Researchers conducted a 75-item online survey among older adults from Australia to understand the potential association between MedDiet adherence, including its dietary constituents, and the severity of depression, anxiety, and stress symptoms.
Further, they used the DASS-21, a screening tool with seven items each for measuring the severity of depression, anxiety, and stress symptoms. In previous works, it has demonstrated good psychometric properties in older adults, including good internal consistency and high convergent validity.
Next, the team evaluated the MedDiet Adherence using the 14-item MEDAS, where they scored each question as zero or one, with a higher score indicating higher adherence.
The statistical analysis involved the use of linear regression to examine the association between MedDiet adherence and symptoms of depression, anxiety, and stress while controlling for covariates (e.g., cognitive status). They also adjusted for cognitive status (a potential confounder) using validated tools, such as Lawton's iADLs scale and AD8 dementia screening intervention.
Furthermore, the team presented continuous variables as means/medians, conducted t-tests to compare demographic characteristics between genders, and performed regression diagnostics.

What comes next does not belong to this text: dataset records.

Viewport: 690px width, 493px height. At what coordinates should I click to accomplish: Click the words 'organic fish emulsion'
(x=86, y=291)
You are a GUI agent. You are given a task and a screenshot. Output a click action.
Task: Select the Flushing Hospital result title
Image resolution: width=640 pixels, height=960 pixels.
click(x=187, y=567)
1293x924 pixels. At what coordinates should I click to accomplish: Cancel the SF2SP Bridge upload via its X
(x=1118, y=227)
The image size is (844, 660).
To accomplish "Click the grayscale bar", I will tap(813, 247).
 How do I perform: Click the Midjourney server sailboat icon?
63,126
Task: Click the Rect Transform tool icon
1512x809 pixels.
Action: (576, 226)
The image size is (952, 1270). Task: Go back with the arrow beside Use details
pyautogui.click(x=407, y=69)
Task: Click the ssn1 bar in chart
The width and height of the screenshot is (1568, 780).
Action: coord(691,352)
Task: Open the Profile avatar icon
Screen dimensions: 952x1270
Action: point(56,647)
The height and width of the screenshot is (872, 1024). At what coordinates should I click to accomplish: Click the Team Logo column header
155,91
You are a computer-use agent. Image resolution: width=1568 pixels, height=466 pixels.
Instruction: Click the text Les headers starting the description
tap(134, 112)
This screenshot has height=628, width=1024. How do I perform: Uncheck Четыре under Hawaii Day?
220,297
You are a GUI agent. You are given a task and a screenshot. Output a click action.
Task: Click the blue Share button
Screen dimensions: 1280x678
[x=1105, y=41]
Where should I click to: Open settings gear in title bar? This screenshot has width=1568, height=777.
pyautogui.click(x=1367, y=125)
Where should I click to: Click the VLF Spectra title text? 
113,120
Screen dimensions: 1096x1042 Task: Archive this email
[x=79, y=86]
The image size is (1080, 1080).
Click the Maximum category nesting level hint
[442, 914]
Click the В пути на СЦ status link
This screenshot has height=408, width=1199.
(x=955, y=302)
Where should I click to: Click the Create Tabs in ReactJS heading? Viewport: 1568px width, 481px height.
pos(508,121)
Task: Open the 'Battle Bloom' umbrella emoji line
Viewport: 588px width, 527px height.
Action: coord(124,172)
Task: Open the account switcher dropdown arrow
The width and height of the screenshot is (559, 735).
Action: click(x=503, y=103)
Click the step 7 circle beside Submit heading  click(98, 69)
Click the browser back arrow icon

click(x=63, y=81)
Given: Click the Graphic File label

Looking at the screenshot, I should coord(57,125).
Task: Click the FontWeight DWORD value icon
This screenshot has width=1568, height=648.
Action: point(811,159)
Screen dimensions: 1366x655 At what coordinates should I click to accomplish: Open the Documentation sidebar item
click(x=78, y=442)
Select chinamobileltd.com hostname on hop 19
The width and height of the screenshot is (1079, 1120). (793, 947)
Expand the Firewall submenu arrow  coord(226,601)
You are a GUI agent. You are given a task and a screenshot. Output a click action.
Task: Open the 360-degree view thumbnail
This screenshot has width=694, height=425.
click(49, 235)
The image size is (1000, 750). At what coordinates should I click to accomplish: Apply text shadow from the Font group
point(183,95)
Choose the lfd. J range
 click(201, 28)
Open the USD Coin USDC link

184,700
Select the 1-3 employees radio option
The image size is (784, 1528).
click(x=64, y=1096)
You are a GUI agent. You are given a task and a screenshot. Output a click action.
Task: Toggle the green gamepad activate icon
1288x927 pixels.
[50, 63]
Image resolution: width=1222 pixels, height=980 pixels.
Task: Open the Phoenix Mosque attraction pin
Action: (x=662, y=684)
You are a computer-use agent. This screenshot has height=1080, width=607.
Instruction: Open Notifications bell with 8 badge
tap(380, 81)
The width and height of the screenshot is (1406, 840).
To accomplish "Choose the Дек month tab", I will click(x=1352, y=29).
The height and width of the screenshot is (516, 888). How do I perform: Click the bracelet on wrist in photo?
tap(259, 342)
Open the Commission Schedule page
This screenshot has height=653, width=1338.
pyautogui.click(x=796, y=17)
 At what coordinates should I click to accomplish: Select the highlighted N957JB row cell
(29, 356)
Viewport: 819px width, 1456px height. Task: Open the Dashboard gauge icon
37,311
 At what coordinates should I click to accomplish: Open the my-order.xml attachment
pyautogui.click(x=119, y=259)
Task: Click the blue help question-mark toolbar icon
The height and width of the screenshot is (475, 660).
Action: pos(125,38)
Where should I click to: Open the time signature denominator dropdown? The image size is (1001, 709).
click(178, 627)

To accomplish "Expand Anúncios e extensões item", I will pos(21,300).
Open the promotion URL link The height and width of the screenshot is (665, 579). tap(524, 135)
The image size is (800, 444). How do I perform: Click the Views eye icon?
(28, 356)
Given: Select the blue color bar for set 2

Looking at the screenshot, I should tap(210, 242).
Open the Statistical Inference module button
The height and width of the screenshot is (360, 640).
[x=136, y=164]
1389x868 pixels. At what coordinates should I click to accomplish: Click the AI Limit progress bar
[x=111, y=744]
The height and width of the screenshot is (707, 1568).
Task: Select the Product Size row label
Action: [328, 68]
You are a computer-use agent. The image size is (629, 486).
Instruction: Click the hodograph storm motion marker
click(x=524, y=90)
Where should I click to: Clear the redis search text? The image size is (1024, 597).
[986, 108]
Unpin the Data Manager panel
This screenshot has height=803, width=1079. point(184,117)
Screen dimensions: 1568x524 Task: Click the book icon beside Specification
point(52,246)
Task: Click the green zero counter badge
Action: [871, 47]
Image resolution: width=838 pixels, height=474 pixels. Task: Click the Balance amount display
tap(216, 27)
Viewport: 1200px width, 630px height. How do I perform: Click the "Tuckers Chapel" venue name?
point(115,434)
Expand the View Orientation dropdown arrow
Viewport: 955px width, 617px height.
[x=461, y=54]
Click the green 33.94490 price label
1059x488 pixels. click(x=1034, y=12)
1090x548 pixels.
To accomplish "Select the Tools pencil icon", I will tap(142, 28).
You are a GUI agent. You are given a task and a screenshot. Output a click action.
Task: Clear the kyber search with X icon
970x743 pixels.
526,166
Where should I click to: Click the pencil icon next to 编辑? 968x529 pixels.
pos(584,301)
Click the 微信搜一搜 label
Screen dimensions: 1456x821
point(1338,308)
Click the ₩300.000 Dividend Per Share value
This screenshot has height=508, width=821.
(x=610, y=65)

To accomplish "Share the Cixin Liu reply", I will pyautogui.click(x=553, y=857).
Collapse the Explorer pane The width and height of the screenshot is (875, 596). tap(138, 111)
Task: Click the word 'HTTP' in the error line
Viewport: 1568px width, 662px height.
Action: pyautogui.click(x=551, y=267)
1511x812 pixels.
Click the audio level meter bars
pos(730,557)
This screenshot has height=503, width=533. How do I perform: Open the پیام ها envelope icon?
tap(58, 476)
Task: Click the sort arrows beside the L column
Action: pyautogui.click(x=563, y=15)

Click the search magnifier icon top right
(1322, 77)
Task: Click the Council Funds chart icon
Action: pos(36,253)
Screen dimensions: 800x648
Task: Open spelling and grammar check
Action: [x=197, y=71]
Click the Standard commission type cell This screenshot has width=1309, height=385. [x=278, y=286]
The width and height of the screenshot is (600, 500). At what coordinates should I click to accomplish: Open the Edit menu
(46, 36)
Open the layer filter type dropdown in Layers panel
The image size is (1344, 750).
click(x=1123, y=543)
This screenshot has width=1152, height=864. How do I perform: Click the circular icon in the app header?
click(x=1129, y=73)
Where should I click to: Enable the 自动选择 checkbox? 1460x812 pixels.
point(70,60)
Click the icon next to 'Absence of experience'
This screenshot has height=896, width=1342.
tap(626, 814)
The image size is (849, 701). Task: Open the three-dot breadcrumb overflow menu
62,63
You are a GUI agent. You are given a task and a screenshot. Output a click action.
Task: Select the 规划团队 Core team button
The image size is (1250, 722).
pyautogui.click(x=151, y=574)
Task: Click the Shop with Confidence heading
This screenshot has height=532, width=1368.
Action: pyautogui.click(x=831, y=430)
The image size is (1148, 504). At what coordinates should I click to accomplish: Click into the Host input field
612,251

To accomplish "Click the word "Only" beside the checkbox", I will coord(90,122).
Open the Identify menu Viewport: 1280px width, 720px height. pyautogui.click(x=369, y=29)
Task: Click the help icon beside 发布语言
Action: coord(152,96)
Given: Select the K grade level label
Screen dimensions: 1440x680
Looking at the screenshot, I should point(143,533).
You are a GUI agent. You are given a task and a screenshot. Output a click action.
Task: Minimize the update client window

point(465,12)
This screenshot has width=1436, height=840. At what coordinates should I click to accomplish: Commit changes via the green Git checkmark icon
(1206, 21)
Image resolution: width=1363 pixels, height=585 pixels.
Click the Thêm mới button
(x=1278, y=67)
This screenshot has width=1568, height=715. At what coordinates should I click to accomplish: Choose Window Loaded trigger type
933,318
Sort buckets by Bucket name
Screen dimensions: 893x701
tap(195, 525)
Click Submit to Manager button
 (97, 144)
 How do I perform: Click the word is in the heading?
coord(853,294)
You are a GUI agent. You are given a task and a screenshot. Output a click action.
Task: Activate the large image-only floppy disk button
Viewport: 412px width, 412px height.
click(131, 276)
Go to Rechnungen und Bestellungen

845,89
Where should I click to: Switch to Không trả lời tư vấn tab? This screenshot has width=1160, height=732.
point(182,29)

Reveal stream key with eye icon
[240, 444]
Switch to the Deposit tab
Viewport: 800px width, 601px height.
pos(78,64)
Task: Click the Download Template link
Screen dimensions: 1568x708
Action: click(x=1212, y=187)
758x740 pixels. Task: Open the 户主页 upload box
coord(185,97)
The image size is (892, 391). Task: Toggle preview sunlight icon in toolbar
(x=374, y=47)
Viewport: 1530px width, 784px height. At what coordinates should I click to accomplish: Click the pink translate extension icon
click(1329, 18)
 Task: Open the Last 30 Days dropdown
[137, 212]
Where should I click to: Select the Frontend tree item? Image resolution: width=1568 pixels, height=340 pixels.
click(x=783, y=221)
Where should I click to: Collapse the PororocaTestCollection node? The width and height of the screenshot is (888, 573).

Of 303, 294 older Australians completed components of the questionnaire used in the final analysis, of which 201 were females, 91 were males, and two were unspecified.
A significant number of participants reported mild symptoms of depression (n=99), anxiety (n=80), and stress (n=47), according to the DASS-21. However, there were no significant differences in these symptoms across genders in the study sample.
The adherence to the MedDiet in the entire sample was moderate, with females showing greater adherence than males.
While adherence to MedDiet was inversely associated with the severity of anxiety and stress symptoms in community-dwelling older Australians, it was unrelated to any depressive symptomatology in them.
Depression is multidimensional, involving biological, psychological, and social risk factors. Thus, it is unlikely that following a healthy dietary pattern alone can attenuate its symptoms.
Further, the results revealed the effect(s) of specific dietary components of a MedDiet, as defined by the MEDAS.
Higher vegetable intake was inversely associated with symptoms of depression, while fruit intake was inversely associated with stress-related symptoms. Additionally, nut consumption was inversely associated with anxiety and stress symptoms, legume intake was inversely related to anxiety symptoms' severity, and low consumption of sugar-sweetened beverages (less than 250mL per day) was associated with less severe anxiety symptoms.
Overall, the study results contribute to the literature in support of adherence to a healthy dietary pattern to combat mental health disorders, especially in older adults.
Prospective studies and robust clinical trials with adequate samples, particularly in older adults with established mental health disorders, should further investigate these findings. Studies should also explore the inconsistencies in results between participants of different ages.
In the future, this will help position MedDiet interventions as an adjunctive treatment in psychiatric practice for the management of mental health symptomology, allowing practitioners to adopt evidence-based nutritional medicine for the treatment of mental health disorders in older adults.